» STORED ROWS

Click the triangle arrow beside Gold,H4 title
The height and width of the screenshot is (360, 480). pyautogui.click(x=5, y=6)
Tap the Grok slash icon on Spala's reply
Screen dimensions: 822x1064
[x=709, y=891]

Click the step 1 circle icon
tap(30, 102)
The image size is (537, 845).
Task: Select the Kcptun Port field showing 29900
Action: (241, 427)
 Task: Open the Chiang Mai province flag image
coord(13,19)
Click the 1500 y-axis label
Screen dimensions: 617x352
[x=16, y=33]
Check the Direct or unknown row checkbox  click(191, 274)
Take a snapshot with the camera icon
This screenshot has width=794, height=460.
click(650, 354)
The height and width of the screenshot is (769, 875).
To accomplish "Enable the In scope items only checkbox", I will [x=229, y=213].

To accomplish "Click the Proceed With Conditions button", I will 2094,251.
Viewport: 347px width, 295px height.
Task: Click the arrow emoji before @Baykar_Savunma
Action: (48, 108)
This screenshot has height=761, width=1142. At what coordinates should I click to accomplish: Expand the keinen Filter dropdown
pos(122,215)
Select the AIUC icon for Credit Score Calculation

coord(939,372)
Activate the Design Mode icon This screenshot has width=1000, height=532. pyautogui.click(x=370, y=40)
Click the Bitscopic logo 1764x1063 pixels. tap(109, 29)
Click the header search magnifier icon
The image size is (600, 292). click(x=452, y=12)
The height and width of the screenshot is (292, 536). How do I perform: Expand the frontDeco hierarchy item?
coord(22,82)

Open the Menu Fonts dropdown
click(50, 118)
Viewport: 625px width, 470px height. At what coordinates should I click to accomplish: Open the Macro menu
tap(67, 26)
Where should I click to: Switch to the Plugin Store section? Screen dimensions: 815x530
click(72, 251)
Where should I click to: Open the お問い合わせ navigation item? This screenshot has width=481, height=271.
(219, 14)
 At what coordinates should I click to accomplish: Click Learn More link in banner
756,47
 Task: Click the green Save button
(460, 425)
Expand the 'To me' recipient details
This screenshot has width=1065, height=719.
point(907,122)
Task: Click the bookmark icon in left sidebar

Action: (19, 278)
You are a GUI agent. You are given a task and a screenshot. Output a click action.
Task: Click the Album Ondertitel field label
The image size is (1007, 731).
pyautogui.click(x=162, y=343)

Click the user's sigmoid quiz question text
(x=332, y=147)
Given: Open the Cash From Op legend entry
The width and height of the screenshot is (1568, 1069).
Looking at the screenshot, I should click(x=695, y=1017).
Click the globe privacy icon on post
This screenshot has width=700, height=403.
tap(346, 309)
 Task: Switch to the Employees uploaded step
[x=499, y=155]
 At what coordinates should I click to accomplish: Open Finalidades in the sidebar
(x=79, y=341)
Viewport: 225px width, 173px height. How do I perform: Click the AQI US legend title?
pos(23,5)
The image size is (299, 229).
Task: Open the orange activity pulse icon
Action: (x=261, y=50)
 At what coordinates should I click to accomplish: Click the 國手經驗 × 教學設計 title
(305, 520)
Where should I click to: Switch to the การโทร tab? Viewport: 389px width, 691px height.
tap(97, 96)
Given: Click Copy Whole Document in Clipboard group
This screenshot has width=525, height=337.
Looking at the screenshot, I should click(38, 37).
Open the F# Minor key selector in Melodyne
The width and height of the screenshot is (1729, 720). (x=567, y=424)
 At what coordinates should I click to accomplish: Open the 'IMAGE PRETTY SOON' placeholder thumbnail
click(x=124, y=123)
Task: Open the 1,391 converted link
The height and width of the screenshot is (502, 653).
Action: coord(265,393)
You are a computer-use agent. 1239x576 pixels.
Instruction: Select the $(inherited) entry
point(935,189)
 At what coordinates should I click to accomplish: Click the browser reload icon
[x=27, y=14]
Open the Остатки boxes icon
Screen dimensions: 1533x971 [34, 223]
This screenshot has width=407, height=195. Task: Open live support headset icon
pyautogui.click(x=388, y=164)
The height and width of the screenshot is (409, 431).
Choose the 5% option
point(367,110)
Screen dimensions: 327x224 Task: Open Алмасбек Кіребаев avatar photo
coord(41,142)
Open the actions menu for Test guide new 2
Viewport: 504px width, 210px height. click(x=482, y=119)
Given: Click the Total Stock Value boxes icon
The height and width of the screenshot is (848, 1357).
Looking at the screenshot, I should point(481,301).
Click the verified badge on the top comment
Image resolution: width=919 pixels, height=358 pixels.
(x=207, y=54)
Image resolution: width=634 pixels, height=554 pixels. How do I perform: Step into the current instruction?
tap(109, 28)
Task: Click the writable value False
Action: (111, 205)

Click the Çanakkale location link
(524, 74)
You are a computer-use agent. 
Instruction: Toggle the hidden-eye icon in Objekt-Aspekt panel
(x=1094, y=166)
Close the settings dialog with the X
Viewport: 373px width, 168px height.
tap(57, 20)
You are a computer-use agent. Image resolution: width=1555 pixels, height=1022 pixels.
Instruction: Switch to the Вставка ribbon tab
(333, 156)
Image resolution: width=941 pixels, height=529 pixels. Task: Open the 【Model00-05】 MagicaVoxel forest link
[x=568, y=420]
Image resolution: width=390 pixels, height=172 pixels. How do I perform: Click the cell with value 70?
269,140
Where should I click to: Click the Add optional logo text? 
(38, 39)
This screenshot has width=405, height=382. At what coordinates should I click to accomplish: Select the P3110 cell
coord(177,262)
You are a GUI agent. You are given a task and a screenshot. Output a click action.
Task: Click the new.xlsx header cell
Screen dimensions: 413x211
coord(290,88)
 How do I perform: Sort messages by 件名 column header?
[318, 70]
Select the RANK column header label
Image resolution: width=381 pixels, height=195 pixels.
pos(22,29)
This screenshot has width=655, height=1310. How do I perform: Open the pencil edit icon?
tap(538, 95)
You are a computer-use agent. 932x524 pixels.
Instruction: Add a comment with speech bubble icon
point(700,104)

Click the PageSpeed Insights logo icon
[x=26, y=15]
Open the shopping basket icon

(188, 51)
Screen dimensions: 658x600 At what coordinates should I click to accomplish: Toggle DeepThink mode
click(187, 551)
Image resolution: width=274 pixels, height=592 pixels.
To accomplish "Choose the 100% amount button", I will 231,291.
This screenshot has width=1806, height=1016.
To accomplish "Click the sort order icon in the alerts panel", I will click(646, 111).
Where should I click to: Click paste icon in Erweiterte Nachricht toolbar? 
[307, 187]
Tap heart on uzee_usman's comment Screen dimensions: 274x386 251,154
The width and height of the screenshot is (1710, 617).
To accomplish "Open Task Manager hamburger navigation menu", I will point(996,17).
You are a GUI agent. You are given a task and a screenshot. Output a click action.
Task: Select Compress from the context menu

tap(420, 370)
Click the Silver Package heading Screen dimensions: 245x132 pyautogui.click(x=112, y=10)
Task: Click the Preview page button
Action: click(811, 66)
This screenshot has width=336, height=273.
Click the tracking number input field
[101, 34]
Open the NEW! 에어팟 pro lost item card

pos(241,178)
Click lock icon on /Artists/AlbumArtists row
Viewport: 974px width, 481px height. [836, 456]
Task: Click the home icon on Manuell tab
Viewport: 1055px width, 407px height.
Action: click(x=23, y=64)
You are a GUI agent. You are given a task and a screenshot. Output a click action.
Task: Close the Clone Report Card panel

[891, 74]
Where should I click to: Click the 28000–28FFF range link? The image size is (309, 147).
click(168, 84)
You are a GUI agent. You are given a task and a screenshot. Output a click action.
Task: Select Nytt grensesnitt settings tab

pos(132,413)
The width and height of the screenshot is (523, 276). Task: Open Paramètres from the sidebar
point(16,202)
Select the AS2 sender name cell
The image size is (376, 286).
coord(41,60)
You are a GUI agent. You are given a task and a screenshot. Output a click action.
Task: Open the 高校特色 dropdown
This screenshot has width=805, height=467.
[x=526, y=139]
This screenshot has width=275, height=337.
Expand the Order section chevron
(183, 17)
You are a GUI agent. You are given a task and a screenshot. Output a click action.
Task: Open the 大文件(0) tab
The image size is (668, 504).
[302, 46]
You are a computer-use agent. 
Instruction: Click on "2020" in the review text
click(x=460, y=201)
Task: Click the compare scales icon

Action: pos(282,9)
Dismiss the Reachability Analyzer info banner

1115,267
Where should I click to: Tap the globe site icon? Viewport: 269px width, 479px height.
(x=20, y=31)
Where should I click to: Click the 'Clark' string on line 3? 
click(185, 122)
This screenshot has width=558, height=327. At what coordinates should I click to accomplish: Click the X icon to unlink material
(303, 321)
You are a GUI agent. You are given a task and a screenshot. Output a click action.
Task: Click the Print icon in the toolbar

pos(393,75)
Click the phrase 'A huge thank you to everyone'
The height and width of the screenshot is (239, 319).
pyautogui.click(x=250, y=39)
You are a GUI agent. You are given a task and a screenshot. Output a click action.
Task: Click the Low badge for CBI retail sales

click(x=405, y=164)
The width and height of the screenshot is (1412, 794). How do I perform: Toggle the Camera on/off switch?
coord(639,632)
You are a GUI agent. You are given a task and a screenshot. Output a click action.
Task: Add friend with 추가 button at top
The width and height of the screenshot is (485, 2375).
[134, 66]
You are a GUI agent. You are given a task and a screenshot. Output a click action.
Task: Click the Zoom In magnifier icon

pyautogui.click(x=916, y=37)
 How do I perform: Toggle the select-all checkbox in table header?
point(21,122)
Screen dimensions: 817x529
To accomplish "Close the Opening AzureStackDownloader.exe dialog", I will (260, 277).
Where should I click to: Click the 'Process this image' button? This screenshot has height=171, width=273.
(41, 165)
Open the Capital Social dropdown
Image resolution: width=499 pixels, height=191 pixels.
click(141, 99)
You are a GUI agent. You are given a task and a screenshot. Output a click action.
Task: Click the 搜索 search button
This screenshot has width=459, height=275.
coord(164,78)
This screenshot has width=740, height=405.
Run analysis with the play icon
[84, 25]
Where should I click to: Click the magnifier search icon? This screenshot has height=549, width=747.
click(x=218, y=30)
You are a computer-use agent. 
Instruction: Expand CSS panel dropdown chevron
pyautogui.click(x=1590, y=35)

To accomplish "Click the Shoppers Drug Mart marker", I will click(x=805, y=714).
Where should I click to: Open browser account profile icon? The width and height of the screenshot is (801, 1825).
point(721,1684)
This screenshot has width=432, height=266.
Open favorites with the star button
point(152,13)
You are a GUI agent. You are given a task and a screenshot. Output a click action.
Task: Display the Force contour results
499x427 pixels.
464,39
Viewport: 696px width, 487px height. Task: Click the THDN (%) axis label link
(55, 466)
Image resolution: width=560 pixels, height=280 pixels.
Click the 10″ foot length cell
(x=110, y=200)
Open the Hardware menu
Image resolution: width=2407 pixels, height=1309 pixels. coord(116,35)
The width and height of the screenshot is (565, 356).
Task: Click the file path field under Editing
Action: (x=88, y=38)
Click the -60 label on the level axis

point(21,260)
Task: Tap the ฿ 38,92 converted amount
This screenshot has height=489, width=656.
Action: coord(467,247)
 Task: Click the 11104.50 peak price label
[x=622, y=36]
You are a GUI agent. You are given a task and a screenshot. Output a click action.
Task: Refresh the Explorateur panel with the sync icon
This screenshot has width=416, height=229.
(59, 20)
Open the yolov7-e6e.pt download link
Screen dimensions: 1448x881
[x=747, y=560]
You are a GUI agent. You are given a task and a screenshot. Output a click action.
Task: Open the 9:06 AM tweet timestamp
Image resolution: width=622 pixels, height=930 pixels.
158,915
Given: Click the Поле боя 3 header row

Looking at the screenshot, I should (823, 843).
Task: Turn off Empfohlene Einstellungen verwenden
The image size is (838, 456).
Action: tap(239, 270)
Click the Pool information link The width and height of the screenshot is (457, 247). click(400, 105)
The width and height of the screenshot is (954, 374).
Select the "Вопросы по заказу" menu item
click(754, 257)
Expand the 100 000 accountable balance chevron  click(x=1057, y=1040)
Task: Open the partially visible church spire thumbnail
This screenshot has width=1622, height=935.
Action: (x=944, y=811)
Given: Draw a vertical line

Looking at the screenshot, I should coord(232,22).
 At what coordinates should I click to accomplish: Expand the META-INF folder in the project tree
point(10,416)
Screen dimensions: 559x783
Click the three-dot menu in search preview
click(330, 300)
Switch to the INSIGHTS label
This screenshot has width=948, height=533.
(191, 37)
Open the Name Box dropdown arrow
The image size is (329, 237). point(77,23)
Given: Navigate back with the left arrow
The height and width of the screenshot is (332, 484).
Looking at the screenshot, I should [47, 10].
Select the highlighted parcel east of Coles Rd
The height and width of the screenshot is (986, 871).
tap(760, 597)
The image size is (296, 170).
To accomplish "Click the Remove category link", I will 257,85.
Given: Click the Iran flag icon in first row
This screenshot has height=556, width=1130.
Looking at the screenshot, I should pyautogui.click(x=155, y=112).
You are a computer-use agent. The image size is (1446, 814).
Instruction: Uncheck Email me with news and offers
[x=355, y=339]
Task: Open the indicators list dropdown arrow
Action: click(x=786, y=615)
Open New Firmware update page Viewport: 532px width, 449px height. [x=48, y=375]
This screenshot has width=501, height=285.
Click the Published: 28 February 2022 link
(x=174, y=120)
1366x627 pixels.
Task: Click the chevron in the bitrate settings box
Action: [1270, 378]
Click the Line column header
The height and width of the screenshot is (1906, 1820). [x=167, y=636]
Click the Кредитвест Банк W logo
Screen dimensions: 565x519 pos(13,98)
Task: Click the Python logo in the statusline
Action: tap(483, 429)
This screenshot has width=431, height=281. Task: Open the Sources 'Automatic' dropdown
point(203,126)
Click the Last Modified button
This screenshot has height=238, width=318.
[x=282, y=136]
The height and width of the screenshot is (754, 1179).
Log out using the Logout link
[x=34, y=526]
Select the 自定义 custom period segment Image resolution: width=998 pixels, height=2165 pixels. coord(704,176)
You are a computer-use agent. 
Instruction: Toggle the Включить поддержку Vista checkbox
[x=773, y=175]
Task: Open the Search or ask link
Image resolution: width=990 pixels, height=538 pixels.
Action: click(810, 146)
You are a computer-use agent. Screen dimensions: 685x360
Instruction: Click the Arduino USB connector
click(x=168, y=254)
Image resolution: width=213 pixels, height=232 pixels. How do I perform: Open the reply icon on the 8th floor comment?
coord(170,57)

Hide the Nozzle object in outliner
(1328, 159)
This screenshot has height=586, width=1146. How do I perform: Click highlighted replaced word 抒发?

» BRIEF
Copy every line above that contains the word "badge", matching case exactly.

» EXPECTED ANSWER
Click the verified badge on the top comment
Task: Click the Low badge for CBI retail sales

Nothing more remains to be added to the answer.